Il existe actuellement au moins cinq bonnes études qui indiquent un accroissement apparent du taux de mortalité chez les héroïnomanes désintoxiqués des opiacés, y compris chez les personnes sorties de prison (voir références ci-après). Chacune de ces études vient s’ajouter à l’inquiétant nombre de publications sur les décès par overdose. Peu de personnes pourraient être plus dissuadées par des sanctions pénales contre la consommation d’héroïne que les détenus récemment sortis de prison. Pourtant, ce sont ces individus qui courent un risque très élevé en ce qui concerne l’usage de drogue et les complications qui s’ensuivent, y compris le risque de décès (jusqu’à 14 fois plus élevé selon une étude). On pense que la tolérance réduite des patients qui ont suivi une forme quelconque de désintoxication (y compris la “désintoxication rapide”) peut les rendre plus vulnérables à une overdose de drogue illégale, par nature de ‘puissance’ inconnue.
On sait que les cas d’overdose sont plus fréquents chez les usagers occasionnels, qui vivent seuls, sont de sexe masculin et, paradoxalement, ont suivi un traitement de ‘désintoxication’. Ces auteurs trouvent ce dernier résultat “contre-intuitif” mais reconnaissent que la tolérance réduite et la force inconnue des drogues illégales peuvent être incriminés.
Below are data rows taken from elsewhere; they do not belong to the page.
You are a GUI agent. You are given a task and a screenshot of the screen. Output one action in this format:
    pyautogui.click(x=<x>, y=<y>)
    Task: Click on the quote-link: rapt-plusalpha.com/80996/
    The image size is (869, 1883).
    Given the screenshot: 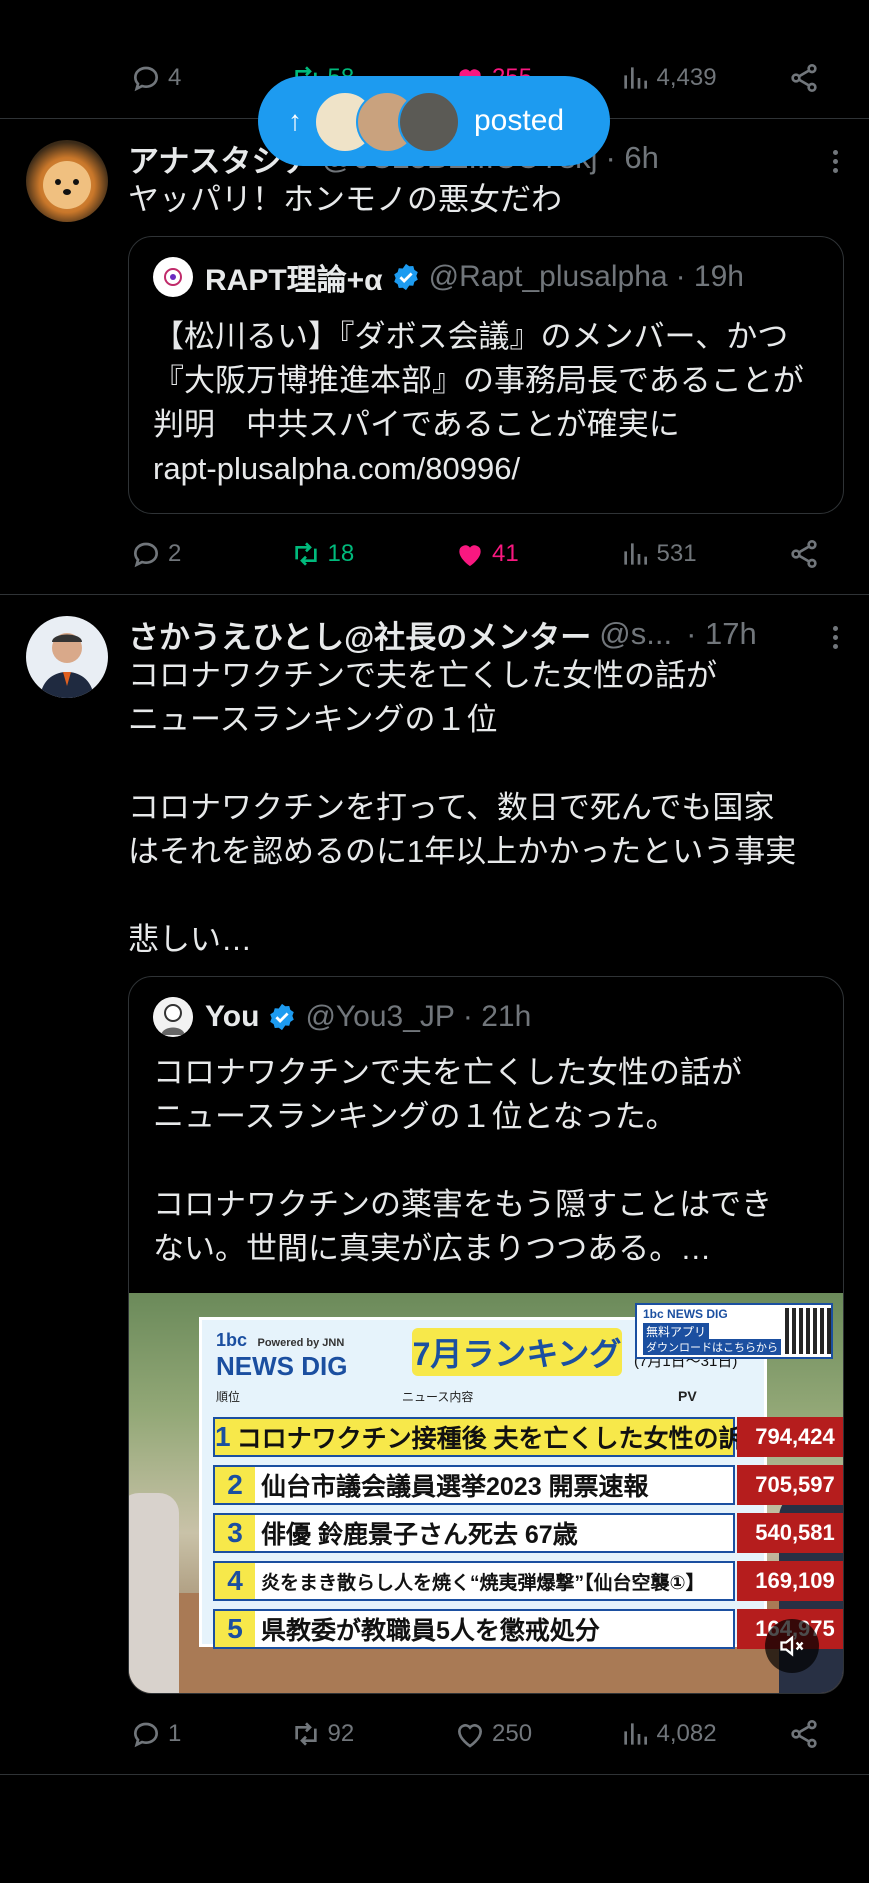 What is the action you would take?
    pyautogui.click(x=336, y=469)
Cette étude ne signifie pas que la ‘désintoxication’ n’est pas recommandée, mais elle démontre que ce n’est pas une intervention fondée sur des résultats cliniques et qu’elle doit être prescrite sur la demande du patient lorsque les autres options ne sont pas satisfaisantes ni appropriées.
La désintoxication ne devrait jamais être obligatoire puisqu’on sait qu’elle entraîne un accroissement du taux de mortalité, comme l’ont démontré de rigoureuses études suédoises. La plupart des overdoses peuvent être évitées en informant les toxicomanes sur les règles à observer : ne pas utiliser seul des drogues injectables, utiliser si possible dans des centres surveillés et utiliser de plus faibles doses.